T-cell acute lymphoblastic leukaemia (T-ALL) primarily affects children and adolescents, and is characterised by a high rate of infiltration into the central nervous system. Aggressive treatment using cranial irradiation and intrathecal chemotherapy to prevent CNS involvement has improved survival outcomes but at a high cost to patients – side effects can include secondary brain tumours, delayed development and mental retardation. The severe consequences of available treatments to prevent CNS involvement in T-ALL have driven a search for genes and signalling pathways involved in CNS infiltration.
CCR7 was already known as a key player in normal lymphocyte migration and adhesion, and as a binding partner of two chemokines, CCL19 and CCL21. Previous studies had also implicated these receptor-ligand interactions in the metastasis of tumours such as melanomas and breast cancers, and anti-CCR7 antibodies had been shown to block the migration of chronic lymphocytic leukaemia (CLL) cells. Scientists at NYU School of Medicine have now shown that CCR7 is also essential for infiltration of T-ALL cells into the CNS.

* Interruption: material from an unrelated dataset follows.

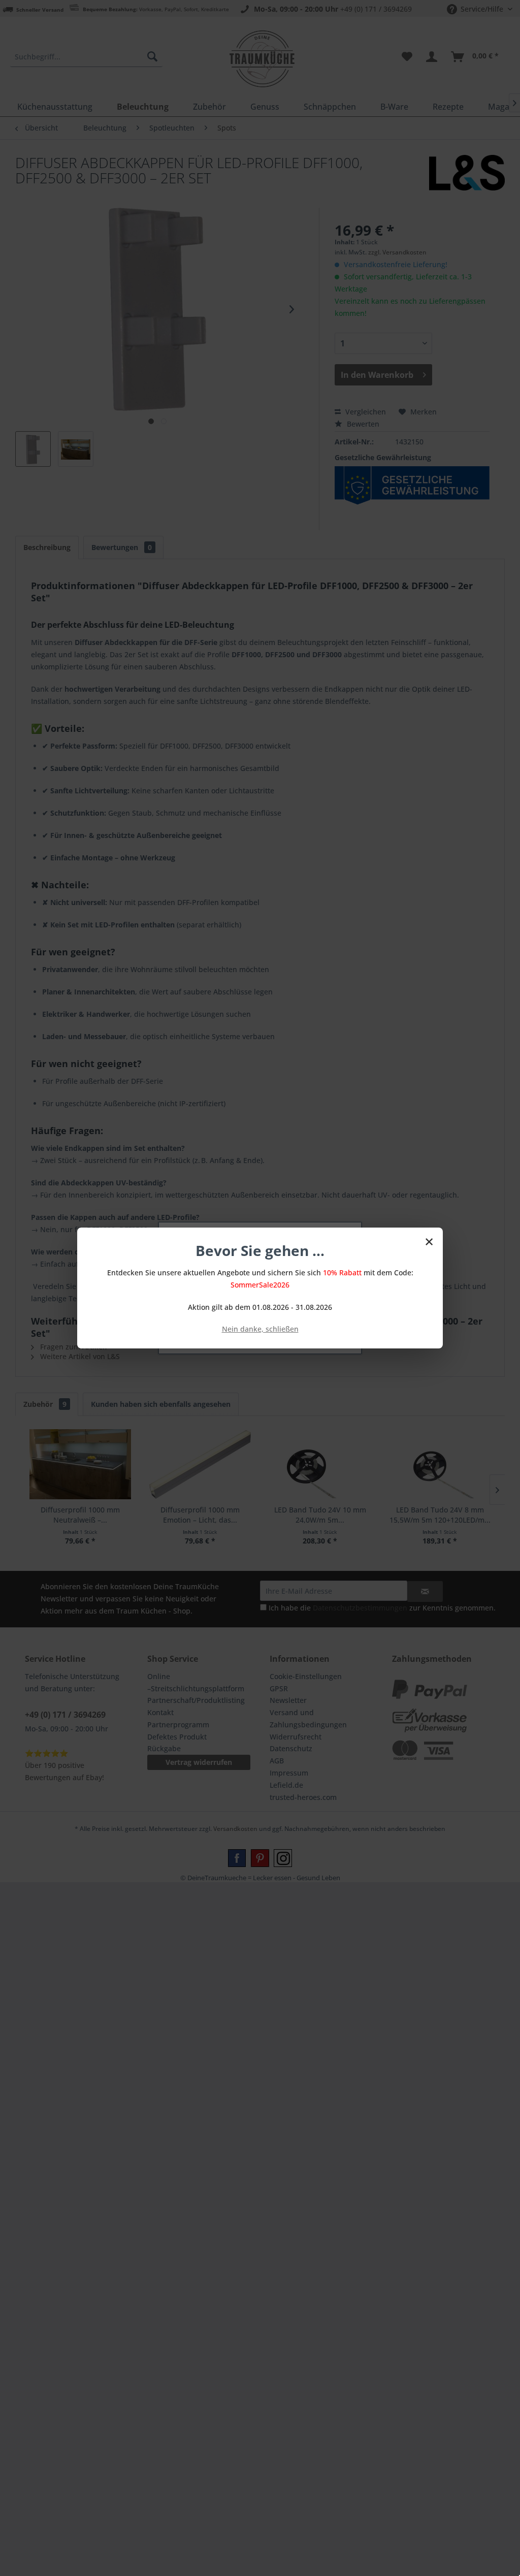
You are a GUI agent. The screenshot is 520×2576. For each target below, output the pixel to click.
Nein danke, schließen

The Notch1 signalling pathway is essential in T-cell development and earlier research had linked mutations in Notch1 with the progression of T-ALL. In the new study, the team found that mice expressing overactive forms of Notch1 developed leukaemia and, moreover, that the leukaemia cells efficiently infiltrated the inner layer of the membrane covering the brain. Using gene-expression profiling, CCR7 gene expression was found to be controlled by Notch1 and CCR7 itself to be essential for CNS infiltration. Silencing either CCR7 or one of its cognate ligands, CCL19, in an animal model of T-ALL specifically inhibited CNS infiltration. Mouse brain infiltration by human T-ALL cells was also found to be dependent on CCR7 expression. In four out of five T-ALL cell lines derived from human patients, the gene for CCR7 was found to be upregulated, providing further evidence for its role in the disease. The identification of a single chemokine receptor as necessary and sufficient for CNS infiltration suggests a new possibility for reducing the complications associated with aggressive CNS-targeted therapy for T-ALL using small molecules, antibodies or RNAi directed against CCR7.
The study is in the June 18th issue of the journal Nature.